How nations break, and how they recover.

A four-pillar framework for measuring structural fragility. Seventeen nations scored. Six recovery cases studied.

Rome did not collapse because barbarians arrived. The barbarians arrived because Rome was already collapsing.
I
Why this exists

Every nation that has ever fallen looked stable until shortly before it didn't. This document proposes a framework for measuring why.

The standard tools for measuring inequality — the Gini coefficient, the Palma ratio, the top-1% wealth share — each capture something real, but each captures only one thing. None of them, alone, distinguish a country that is unequal but stable from one that is unequal and breaking. Germany and Russia have similar wealth concentration. They are not similar countries.

The difference is not in distribution. It is in four other things: whether people can move between economic classes, whether institutions hold the powerful accountable, whether the basic floor of housing and healthcare and food remains intact, and how long these conditions have been allowed to entrench.

These are measurable. They are also the same conditions that preceded every documented collapse from late Rome to Weimar Germany to Venezuela. The framework here — the Composite Inequality and Collapse-Risk Index (CICRI) — combines them into a single 0-to-100 score, calibrated against history.

What this is not

It does not predict when a country will collapse. It measures structural vulnerability: how thin the ice is, not when someone will fall through. It is not a national health index. And it is not a tool for declaring countries doomed.
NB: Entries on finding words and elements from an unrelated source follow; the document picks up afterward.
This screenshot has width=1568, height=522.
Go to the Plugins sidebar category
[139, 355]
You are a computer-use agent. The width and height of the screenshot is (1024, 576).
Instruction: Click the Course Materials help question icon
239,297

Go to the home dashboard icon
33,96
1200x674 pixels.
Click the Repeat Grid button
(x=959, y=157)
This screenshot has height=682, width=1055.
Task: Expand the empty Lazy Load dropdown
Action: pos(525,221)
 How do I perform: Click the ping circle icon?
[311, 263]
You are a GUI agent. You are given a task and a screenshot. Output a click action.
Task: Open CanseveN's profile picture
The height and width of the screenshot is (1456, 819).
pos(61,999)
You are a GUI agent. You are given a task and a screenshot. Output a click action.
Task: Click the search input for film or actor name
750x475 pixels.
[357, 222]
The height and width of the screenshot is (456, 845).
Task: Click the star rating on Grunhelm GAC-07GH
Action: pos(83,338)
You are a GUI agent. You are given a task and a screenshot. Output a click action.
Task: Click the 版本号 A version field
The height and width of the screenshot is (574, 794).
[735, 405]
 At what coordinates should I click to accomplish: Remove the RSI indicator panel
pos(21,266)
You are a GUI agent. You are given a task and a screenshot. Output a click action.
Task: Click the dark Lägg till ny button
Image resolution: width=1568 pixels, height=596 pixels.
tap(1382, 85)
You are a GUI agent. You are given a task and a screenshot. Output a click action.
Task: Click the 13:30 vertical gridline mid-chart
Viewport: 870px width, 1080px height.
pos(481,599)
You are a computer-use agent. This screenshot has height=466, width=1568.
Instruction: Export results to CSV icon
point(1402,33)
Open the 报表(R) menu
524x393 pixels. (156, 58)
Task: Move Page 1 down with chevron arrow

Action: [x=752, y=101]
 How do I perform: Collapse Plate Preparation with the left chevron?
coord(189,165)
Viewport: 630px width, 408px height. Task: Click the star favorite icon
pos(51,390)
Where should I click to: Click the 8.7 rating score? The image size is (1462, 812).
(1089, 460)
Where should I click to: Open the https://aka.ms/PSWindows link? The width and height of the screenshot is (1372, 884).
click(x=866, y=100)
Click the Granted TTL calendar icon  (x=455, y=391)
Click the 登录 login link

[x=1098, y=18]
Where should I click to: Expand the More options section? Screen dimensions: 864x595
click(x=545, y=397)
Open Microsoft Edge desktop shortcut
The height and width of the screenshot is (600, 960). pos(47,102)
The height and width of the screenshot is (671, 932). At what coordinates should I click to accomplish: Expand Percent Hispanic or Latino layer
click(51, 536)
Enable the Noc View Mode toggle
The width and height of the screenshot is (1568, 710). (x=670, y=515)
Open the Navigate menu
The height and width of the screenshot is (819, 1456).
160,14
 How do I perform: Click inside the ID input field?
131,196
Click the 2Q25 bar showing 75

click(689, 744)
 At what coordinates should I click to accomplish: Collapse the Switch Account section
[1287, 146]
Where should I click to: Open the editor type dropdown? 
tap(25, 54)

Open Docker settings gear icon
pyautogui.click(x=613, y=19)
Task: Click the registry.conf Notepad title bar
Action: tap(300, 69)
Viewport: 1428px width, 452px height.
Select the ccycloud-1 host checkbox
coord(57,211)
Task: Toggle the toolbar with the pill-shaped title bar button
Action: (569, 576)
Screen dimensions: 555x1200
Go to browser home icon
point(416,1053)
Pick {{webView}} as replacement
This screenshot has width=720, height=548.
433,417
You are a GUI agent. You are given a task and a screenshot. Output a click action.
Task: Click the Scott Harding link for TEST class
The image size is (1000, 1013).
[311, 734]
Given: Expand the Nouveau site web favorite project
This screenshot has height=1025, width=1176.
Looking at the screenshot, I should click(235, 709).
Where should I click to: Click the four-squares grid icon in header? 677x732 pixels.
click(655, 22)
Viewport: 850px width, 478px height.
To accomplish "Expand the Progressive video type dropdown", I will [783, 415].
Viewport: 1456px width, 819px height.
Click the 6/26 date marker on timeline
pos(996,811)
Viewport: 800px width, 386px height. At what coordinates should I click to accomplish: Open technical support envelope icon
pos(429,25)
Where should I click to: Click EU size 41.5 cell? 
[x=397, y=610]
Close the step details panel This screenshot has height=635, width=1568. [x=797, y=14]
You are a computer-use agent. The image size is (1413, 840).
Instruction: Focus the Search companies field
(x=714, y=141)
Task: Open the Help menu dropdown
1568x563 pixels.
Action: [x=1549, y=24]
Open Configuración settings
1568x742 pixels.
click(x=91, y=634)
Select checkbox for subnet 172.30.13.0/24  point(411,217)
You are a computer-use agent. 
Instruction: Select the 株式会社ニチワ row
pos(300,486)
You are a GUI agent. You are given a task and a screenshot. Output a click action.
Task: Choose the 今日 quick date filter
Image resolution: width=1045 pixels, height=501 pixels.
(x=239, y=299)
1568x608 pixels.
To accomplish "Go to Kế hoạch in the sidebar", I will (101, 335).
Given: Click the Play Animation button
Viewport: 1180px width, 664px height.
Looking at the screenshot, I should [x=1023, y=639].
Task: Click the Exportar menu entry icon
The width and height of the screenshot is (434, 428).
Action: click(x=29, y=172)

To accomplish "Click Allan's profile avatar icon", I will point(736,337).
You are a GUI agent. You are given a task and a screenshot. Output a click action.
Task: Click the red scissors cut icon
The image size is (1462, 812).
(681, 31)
Its most useful contribution is the opposite: it identifies which levers have historically reduced fragility.

II
What we're measuring
The central claim

Inequality alone does not break a country. Inequality combined with frozen mobility, captured institutions, and an eroded basic-needs floor — that is what breaks countries.

35% WEIGHT
Distribution
How concentrated is wealth at the top? Measured through wealth Gini, Palma ratio, and top 1% share. The highest weight because concentration is upstream of most other fragility.
25% WEIGHT
Mobility
Does birth determine outcome? Static inequality is far more dangerous than dynamic inequality. Measured through intergenerational earnings elasticity, educational stratification, and quintile movement probability.
25% WEIGHT
Institutional Accountability
Can the powerful be checked? This is what distinguishes Russia from Germany. Measured through tax progressivity erosion, offshore wealth leakage, and a political capture index.
15% WEIGHT
Basic Needs
Can people actually survive? Housing burden, healthcare inequality (life expectancy gap by wealth), and food insecurity. The canary, not the cause — by the time this breaks, the others already have.
How the score is calculated
CICRI = (0.35 × Distribution) + (0.25 × Mobility) + (0.25 × Institutional) + (0.15 × Basic Needs)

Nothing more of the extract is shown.